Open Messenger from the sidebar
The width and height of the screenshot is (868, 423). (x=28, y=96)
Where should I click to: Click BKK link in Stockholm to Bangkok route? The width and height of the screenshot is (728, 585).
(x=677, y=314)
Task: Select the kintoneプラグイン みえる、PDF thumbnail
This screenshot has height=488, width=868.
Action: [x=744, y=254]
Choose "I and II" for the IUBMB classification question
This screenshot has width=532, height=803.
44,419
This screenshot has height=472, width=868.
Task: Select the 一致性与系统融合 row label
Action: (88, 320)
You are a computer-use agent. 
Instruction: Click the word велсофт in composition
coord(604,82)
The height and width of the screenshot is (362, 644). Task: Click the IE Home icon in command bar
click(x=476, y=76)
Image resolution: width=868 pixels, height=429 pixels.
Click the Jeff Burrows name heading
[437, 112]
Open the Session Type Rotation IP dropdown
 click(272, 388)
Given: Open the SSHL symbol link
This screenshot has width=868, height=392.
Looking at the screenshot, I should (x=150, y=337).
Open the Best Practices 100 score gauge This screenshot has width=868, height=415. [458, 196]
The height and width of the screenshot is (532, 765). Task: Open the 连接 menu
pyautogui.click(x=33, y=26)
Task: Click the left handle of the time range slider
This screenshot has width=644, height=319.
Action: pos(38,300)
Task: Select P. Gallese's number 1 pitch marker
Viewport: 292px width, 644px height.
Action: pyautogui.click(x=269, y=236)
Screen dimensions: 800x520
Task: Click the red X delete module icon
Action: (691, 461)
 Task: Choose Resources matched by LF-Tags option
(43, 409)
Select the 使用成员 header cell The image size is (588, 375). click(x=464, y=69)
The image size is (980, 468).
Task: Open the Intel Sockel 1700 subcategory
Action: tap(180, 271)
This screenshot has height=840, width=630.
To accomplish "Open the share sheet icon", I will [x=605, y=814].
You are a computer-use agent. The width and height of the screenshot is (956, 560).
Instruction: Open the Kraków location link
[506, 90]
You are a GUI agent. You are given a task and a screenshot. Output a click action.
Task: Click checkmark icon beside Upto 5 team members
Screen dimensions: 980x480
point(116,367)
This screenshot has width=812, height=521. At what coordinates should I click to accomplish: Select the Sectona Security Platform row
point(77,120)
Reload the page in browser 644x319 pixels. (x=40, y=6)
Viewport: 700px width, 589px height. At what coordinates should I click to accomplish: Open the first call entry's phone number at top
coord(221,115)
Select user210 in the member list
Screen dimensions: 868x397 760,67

Assignment
Your answer should be the lines from the one containing "Reload the page" through the end of the records, both included, output exactly and with nothing added.

Problem solution
Reload the page in browser 644x319 pixels. (x=40, y=6)
Viewport: 700px width, 589px height. At what coordinates should I click to accomplish: Open the first call entry's phone number at top
coord(221,115)
Select user210 in the member list
Screen dimensions: 868x397 760,67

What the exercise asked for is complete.